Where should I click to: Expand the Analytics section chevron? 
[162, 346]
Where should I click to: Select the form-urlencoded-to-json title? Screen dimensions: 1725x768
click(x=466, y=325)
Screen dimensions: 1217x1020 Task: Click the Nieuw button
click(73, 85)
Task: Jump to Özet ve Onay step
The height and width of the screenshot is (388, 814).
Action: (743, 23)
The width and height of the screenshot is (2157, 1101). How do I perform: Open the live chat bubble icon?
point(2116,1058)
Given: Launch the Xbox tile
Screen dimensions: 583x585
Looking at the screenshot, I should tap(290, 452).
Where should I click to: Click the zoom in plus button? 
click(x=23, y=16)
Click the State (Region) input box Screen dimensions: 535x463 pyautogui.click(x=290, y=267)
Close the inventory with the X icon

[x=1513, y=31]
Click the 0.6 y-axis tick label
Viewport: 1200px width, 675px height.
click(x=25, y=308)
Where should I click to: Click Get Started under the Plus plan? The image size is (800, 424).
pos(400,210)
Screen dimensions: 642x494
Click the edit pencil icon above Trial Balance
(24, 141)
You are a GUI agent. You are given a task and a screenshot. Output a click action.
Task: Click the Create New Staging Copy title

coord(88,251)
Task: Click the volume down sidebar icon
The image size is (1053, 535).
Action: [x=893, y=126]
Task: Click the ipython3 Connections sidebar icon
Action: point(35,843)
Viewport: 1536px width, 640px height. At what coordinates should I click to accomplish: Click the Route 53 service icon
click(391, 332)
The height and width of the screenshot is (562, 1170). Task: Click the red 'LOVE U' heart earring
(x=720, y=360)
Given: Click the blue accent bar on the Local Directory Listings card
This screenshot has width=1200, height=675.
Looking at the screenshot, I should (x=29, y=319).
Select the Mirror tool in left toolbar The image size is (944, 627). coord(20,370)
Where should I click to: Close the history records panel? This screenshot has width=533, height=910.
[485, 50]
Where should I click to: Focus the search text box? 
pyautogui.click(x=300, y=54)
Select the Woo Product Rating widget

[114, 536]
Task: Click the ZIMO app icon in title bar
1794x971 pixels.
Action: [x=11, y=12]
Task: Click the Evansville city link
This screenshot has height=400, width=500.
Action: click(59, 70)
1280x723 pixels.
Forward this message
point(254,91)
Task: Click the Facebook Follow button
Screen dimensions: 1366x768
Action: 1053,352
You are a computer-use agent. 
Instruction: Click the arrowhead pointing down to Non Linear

- Problem statement
If a line in the records above holds the string "down", copy it.

- Exercise solution
Task: Click the volume down sidebar icon
Instruction: Click the arrowhead pointing down to Non Linear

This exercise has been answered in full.